--- start of RECORD SET ---

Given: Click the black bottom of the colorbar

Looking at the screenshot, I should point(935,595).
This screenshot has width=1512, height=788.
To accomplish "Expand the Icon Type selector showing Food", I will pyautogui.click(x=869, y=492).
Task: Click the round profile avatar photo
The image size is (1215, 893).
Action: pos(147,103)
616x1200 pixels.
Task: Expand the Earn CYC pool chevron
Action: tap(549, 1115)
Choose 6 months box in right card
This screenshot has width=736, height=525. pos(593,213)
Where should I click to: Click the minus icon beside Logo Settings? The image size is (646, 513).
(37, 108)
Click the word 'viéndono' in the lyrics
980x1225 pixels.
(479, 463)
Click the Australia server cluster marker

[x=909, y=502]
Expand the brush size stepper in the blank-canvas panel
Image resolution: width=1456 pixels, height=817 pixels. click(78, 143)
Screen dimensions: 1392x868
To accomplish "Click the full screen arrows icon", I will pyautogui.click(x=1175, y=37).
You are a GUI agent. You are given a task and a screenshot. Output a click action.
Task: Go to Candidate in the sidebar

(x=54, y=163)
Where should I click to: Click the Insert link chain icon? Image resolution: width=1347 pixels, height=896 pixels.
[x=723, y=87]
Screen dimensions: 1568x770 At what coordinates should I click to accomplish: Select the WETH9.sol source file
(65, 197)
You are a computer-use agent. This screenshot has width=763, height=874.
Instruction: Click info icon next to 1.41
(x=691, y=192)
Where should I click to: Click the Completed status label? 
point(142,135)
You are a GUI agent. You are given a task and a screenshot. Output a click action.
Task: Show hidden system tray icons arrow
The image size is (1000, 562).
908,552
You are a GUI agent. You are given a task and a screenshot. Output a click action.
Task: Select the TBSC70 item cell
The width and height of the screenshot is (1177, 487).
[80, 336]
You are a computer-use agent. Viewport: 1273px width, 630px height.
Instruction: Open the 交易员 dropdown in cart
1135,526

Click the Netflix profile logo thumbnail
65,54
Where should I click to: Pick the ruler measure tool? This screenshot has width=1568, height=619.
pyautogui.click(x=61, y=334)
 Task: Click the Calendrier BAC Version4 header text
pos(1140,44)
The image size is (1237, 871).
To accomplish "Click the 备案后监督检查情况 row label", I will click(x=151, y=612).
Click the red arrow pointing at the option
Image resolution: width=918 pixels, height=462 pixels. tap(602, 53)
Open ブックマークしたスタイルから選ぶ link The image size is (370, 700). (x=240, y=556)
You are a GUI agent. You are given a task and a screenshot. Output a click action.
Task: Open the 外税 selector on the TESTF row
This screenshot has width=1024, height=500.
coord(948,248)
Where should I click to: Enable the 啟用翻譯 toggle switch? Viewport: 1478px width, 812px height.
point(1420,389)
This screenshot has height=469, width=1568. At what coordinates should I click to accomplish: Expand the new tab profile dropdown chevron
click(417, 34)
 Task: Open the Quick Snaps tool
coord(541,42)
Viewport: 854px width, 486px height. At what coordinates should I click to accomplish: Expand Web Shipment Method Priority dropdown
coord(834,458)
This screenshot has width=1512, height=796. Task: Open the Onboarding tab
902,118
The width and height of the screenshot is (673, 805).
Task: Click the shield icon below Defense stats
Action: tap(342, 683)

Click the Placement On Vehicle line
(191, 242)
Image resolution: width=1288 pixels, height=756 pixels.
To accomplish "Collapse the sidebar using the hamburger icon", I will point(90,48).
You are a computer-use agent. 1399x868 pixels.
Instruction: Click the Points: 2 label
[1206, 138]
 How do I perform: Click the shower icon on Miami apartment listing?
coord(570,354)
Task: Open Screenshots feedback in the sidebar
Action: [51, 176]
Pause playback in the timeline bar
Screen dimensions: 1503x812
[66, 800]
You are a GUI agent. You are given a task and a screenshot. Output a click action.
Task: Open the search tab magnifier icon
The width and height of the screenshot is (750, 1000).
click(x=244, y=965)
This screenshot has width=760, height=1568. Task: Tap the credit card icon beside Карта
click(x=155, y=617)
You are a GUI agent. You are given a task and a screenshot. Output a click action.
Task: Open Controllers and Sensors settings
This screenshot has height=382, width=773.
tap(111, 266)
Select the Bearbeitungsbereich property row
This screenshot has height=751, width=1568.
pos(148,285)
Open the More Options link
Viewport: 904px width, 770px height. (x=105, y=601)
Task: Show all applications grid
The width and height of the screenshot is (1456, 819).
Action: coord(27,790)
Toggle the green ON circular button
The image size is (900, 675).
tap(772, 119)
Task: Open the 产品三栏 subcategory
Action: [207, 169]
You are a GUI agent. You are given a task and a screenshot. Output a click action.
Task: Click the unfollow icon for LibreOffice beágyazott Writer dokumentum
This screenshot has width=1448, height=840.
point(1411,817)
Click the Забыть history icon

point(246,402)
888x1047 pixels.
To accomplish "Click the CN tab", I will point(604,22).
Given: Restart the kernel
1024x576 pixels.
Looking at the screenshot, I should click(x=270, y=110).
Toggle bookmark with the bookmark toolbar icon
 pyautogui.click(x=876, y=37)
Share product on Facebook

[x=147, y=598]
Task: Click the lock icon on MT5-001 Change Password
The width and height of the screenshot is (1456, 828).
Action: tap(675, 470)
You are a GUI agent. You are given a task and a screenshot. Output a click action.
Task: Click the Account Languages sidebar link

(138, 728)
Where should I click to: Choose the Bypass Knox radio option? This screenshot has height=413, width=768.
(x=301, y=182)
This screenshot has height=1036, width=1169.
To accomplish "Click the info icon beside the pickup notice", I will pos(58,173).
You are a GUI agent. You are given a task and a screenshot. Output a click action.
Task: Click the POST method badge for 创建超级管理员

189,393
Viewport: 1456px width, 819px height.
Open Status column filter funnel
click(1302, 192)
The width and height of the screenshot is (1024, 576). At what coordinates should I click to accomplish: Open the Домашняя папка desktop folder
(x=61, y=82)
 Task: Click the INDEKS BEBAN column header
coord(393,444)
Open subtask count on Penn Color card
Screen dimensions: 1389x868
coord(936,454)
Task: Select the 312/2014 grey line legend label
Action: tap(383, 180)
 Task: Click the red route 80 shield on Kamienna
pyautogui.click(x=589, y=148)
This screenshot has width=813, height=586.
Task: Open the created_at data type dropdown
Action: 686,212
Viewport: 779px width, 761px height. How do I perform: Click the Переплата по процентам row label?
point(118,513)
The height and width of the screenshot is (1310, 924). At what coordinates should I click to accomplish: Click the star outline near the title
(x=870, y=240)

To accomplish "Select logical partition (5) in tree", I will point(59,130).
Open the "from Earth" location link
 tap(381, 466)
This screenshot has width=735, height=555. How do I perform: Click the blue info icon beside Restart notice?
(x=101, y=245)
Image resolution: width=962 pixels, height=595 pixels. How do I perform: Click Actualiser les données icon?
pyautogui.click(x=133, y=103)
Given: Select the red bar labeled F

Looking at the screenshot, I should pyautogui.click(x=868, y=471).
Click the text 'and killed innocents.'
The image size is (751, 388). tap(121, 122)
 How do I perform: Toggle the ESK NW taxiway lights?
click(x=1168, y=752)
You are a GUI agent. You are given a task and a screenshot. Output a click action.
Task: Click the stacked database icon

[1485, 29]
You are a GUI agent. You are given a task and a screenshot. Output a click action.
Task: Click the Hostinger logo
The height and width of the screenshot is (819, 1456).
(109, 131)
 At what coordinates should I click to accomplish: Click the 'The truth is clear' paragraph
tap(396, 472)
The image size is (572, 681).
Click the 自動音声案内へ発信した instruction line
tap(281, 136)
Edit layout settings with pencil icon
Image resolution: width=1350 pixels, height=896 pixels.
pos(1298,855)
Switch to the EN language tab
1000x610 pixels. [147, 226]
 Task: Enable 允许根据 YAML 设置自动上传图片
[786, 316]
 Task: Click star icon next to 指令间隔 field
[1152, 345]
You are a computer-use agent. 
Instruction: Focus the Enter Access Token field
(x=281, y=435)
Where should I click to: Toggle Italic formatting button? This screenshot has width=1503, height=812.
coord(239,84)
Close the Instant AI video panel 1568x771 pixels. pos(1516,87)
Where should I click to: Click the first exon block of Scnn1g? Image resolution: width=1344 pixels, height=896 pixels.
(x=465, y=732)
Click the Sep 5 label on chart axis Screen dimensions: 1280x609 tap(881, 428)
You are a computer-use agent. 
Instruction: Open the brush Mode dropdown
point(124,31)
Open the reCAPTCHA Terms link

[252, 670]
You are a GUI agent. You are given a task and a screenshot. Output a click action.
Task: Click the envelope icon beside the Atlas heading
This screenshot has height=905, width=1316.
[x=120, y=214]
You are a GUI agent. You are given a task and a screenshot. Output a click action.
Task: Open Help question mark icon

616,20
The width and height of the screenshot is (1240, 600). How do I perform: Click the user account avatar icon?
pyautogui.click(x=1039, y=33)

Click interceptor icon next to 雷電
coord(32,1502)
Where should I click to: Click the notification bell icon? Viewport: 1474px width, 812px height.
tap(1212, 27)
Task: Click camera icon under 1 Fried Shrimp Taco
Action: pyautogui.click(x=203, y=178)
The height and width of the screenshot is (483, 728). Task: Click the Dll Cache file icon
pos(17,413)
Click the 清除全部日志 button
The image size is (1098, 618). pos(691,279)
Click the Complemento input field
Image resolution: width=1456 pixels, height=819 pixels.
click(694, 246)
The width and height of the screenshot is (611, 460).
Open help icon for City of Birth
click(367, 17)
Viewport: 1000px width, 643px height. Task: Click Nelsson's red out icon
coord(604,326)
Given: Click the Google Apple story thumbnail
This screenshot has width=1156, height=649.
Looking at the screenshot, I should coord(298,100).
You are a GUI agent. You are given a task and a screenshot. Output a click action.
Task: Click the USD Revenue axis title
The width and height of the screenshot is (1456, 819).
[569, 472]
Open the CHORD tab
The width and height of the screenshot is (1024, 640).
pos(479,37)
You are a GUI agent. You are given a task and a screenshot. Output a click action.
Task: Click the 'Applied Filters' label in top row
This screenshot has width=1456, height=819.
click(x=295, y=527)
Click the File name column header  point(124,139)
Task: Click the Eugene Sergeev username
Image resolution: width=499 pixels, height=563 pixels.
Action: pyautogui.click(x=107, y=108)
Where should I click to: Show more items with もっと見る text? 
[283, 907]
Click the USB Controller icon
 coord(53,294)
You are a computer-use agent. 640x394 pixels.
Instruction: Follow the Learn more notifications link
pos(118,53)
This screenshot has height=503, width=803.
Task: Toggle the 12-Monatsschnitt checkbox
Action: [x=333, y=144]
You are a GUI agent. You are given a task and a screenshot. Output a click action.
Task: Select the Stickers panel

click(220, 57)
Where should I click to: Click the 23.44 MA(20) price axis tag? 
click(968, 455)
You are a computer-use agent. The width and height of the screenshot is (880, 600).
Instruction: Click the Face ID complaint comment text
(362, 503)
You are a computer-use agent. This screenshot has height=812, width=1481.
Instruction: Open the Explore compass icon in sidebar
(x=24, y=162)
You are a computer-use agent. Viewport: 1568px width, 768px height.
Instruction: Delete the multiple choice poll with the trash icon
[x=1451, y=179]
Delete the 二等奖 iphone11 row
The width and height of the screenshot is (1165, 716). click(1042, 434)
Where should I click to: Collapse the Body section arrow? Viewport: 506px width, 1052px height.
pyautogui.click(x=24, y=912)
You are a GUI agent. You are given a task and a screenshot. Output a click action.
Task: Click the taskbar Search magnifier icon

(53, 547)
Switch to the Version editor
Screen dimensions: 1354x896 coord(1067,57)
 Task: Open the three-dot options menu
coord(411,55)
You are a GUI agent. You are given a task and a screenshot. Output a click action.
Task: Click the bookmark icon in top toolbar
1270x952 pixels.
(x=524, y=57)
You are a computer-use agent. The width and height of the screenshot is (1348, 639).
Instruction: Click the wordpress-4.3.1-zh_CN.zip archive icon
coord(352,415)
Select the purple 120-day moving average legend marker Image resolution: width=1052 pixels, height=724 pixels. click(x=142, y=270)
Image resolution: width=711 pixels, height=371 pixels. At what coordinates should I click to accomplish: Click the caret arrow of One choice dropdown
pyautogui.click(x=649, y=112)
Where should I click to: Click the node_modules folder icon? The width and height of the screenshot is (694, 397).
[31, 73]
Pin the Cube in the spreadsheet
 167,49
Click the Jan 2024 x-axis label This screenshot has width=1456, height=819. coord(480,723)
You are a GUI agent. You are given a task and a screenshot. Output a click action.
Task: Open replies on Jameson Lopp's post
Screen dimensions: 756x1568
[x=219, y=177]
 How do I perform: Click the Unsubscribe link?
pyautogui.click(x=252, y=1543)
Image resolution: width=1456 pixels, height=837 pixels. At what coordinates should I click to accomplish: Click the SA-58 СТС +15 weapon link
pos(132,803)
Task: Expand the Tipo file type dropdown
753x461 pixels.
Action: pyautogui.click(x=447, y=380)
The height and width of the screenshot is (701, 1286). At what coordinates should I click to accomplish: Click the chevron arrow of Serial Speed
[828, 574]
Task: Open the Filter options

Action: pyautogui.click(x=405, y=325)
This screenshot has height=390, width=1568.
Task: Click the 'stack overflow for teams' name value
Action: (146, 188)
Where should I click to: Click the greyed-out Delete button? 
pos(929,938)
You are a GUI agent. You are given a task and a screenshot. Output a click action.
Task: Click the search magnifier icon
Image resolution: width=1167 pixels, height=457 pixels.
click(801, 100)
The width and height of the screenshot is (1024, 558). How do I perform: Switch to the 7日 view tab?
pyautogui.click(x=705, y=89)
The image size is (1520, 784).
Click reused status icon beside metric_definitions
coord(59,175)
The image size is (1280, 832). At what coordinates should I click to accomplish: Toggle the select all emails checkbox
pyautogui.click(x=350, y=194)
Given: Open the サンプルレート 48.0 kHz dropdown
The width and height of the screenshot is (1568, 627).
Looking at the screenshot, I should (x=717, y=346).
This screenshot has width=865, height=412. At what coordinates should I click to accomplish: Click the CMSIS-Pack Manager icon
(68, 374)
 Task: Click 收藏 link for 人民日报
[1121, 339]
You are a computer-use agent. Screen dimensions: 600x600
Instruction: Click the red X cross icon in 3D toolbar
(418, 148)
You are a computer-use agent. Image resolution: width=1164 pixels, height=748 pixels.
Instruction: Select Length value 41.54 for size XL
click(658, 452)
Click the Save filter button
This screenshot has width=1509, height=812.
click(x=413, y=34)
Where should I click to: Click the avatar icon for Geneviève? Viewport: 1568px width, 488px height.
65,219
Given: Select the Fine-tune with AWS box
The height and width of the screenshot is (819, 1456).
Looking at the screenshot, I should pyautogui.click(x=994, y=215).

--- end of RECORD SET ---

## WORK REQUIRED
Count the lines in the data above that contain the string "marker". Reply with the number only.

## RIGHT ANSWER
2